--- Dataset records Enclosed Below ---

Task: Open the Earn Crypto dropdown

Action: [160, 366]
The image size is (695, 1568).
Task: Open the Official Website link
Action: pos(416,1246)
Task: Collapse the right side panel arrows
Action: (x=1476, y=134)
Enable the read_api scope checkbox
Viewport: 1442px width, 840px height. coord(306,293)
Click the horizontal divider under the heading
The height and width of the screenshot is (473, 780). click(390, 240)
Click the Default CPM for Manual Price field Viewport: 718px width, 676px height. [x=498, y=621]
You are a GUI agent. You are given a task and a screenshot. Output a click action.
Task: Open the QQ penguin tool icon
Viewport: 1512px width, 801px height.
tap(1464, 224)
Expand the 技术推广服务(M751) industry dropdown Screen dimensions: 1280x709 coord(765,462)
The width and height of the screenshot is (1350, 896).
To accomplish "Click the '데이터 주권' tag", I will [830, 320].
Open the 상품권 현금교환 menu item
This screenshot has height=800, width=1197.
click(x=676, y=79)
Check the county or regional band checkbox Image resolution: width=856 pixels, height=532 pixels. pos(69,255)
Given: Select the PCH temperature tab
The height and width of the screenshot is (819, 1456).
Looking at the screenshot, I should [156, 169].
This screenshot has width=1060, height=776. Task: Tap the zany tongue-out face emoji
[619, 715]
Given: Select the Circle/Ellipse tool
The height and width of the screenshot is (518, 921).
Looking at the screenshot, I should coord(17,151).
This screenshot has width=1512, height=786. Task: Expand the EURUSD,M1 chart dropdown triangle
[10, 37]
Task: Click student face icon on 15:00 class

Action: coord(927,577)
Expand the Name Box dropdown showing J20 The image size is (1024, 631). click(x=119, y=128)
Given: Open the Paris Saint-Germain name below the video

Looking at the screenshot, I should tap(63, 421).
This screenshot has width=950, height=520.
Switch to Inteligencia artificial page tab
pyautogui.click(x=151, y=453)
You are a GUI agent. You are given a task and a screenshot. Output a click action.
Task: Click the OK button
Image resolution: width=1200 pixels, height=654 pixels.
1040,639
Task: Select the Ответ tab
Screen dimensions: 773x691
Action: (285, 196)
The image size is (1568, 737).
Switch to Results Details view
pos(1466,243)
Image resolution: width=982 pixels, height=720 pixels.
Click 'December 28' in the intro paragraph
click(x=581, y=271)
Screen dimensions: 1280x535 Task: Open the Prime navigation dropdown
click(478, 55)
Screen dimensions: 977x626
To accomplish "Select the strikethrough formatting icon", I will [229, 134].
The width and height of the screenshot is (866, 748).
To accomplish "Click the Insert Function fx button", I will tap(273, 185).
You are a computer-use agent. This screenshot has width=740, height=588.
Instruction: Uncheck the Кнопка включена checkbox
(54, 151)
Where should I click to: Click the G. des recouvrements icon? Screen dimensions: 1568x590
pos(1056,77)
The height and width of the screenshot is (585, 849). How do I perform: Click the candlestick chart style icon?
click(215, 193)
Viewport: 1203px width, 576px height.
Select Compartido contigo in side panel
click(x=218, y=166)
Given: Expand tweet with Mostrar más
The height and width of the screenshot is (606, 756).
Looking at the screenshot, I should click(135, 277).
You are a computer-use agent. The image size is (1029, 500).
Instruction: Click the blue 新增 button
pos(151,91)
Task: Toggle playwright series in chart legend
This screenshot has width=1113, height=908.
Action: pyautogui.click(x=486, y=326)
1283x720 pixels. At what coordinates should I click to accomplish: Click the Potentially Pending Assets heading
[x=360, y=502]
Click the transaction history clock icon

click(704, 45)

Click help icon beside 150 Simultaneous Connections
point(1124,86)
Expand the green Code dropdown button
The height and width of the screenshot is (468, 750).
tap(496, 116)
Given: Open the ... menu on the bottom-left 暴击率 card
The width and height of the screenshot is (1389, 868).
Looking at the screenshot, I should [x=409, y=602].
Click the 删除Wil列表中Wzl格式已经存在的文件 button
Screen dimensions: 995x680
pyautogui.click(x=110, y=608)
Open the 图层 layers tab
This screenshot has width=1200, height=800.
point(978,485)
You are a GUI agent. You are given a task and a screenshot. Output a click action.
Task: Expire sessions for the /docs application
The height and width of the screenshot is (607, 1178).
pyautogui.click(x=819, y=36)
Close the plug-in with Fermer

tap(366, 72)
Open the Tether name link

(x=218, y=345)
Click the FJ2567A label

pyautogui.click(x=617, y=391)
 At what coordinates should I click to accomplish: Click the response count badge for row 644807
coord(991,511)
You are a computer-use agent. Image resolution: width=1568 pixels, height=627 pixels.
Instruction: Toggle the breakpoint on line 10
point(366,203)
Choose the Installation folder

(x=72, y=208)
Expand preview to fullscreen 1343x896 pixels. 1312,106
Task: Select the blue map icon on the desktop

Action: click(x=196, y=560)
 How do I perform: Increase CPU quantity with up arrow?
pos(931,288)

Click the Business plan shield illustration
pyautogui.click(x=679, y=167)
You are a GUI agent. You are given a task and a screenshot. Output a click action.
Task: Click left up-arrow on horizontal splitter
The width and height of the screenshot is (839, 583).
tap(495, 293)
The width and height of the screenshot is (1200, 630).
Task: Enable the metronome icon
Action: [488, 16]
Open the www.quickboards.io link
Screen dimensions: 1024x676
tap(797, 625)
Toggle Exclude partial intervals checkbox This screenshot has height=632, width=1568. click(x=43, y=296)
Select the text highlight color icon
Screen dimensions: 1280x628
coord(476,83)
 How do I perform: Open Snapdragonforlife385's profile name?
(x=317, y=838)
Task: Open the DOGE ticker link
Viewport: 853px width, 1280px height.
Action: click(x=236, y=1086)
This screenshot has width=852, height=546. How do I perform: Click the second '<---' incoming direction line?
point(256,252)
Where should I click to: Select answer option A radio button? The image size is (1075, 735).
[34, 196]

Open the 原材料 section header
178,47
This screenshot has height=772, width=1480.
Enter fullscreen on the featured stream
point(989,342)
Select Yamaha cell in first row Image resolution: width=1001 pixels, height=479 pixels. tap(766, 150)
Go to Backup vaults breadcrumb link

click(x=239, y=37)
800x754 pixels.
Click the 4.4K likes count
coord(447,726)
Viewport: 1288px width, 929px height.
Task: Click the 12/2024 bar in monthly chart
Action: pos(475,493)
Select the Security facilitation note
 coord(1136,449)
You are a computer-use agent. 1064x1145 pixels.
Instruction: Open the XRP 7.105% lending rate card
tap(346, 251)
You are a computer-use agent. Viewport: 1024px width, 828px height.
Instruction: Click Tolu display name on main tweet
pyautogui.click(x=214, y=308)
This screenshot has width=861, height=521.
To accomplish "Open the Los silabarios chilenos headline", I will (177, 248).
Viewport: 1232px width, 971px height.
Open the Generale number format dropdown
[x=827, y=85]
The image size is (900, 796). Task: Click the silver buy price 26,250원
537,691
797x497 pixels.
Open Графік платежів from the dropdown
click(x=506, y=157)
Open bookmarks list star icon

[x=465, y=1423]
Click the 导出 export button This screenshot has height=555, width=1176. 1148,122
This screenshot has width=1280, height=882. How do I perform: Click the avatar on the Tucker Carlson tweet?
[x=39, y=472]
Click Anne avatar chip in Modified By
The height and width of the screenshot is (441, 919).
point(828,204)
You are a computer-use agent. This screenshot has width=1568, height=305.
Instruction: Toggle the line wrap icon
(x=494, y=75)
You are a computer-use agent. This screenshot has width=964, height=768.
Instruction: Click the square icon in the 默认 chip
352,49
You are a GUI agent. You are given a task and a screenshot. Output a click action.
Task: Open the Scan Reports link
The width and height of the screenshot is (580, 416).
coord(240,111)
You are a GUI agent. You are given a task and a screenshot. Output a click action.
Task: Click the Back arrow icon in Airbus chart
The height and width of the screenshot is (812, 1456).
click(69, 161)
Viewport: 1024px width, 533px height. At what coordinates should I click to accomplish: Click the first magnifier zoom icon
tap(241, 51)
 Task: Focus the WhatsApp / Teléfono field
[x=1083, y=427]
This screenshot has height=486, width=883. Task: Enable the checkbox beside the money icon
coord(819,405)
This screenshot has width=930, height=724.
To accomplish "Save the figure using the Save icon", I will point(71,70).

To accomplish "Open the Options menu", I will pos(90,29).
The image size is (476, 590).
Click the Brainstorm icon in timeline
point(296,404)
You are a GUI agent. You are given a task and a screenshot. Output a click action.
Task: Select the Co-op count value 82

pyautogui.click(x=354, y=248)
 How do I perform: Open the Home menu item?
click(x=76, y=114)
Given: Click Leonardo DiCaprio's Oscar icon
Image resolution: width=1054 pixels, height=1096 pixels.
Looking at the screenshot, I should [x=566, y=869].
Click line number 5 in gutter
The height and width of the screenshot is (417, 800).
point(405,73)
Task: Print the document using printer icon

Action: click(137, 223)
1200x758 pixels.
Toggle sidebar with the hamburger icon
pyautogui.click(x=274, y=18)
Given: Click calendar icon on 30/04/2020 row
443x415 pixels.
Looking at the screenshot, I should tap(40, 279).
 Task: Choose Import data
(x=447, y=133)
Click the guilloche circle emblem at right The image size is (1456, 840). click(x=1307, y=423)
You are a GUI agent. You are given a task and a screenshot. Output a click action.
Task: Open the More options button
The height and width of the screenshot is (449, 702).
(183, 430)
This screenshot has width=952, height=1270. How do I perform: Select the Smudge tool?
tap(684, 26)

--- End of Enclosed Dataset records ---

> [To do] Set down exactly the lines above, from the one containing "Task: Select the Co-op count value 82" to the final line of the material, with both ends kept and no other lines.

> [Response below]
Task: Select the Co-op count value 82

pyautogui.click(x=354, y=248)
 How do I perform: Open the Home menu item?
click(x=76, y=114)
Given: Click Leonardo DiCaprio's Oscar icon
Image resolution: width=1054 pixels, height=1096 pixels.
Looking at the screenshot, I should [x=566, y=869].
Click line number 5 in gutter
The height and width of the screenshot is (417, 800).
point(405,73)
Task: Print the document using printer icon

Action: click(137, 223)
1200x758 pixels.
Toggle sidebar with the hamburger icon
pyautogui.click(x=274, y=18)
Given: Click calendar icon on 30/04/2020 row
443x415 pixels.
Looking at the screenshot, I should tap(40, 279).
 Task: Choose Import data
(x=447, y=133)
Click the guilloche circle emblem at right The image size is (1456, 840). click(x=1307, y=423)
You are a GUI agent. You are given a task and a screenshot. Output a click action.
Task: Open the More options button
The height and width of the screenshot is (449, 702).
(183, 430)
This screenshot has width=952, height=1270. How do I perform: Select the Smudge tool?
tap(684, 26)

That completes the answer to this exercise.